そんな同曲は、BE:FIRSTの魅力だけでなく、彼らの新しい面も引き出している。その新しさの一つに、ダンスが挙げられるのではないだろうか。同曲のダンスは、SOTAとダンサーのジュリアン・デグズマンが担当。どちらかと言えばゆったりとしており、グルーヴが大切になってくるダンスだ。ダンススキルが高いBE:FIRSTだからこそ、どこか余裕も感じさせるダンスに仕上がっており、何度も繰り返し見たくなる。そんな中毒性のある「Secret Garden」のダンスの魅力を改めて考えてみたい。
まず、目につくのは歌詞に沿った振りが混ぜ込まれていること。〈Secret garden〉の部分は口元に人差し指を当てて「シーッ」というポーズになっていたり、〈君しか見えない〉の部分は“Watching You”のハンドサインを彷彿させるポーズだったり。こうしたキャッチーなムーブを組み込むことで、「歌詞を体で表現する」という枠を超え、見る人を楽曲に引き込む効果を増幅させているとも言えそうだ。
また、今回のダンスは彼らの歌声を可視化していることも魅力のひとつ。同曲では歌やメロディに合わせた振りをメインに、ビートにハメた動きをところどころに入れることでアクセントが生まれ、ダンスに立体感が出ている。しかも、メンバーごとのボーカルの個性もダンスで表現されている。例えば、〈揺れて香ったリナリアに酔う〉というJUNONのパートのダンスは、肩の力が抜けたリラックスした雰囲気。それはJUNONの落ち着いていて癒やされるような歌声にも通ずるものがある。その後のRYUHEIのパートは、一つのムーブを振りの切り替わりギリギリまで引っ張っているようなダンスだ。その粘度高めの表現は、RYUHEIの色気ある歌声にピッタリだ。また、ラストスパートでは、〈すぐ迎えに行く〉というラップの後に、MANATOに被せるように〈Escape to〉と歌うSOTAの声が聴こえてくる。その部分をSOTAは余韻として動きで表現しており、まさに歌声を可視化していると言えるだろう。

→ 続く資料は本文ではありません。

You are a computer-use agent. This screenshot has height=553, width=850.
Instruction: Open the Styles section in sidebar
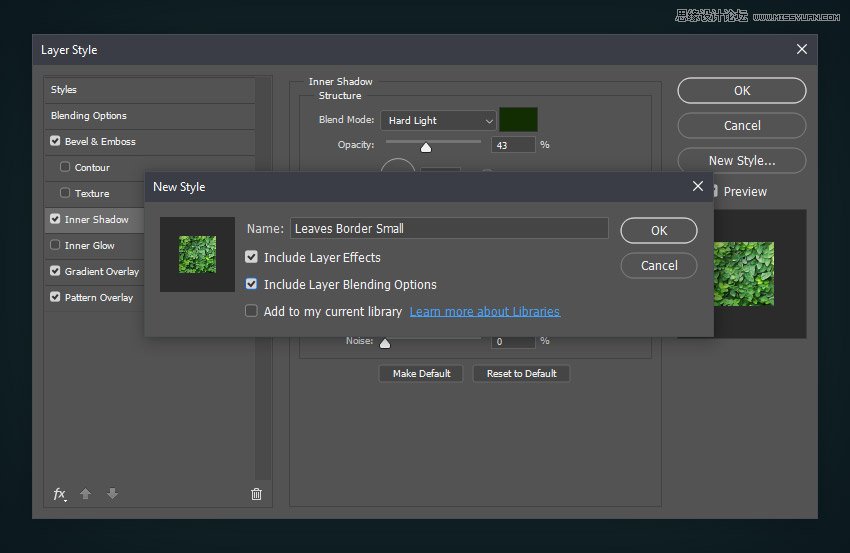coord(64,90)
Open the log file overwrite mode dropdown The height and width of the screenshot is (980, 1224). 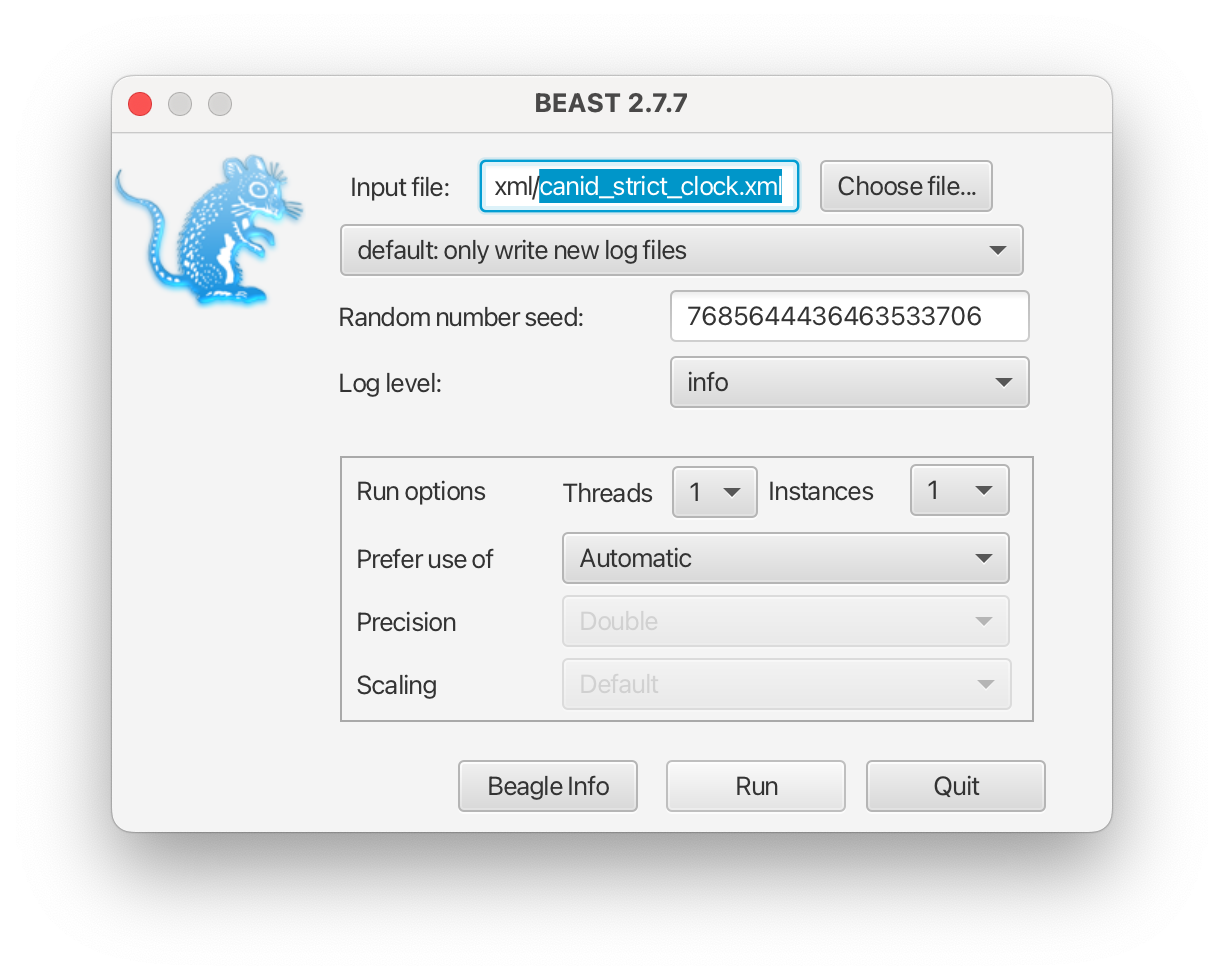click(x=681, y=250)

さらに、グルーヴを感じさせる緩さと力強さの緩急も秀逸だ。リズムに乗りながらゆったり動いている振りが基本だが、ストップや小さなヒットなどを組み込んでメリハリのあるダンスは上級者ならではのニュアンスだ。そうした細かな部分だけでなく、サビでの流れるような振りなど、大きく動いて力強さを見せる振りが巧妙に組み合わさっている。また、アウトロは振り数が多い踊りをスピーディーにこなしているが、フェードアウトに合わせて余韻を残すような緩いダンスに徐々に切り替わる。これもまた、曲を可視化していることに繋がっている。
BE:FIRSTといえば、以前から“抜きの美学”をダンスで見せてきたグループだ。「Secret Garden」はその究極系と言っても過言ではないだろう。完全なる筆者の持論ではあるが、振り数が多くパワフルな振りであればあるほど、初心者でもダンスが上手く見える。逆にそうではない表現で人々を魅了できる彼らは、間違いなく高いダンススキルを有していると言えると思う。「Secret Garden」のダンス動画やライブパフォーマンスを通して、ぜひBE:FIRSTのダンスに酔いしれてほしい。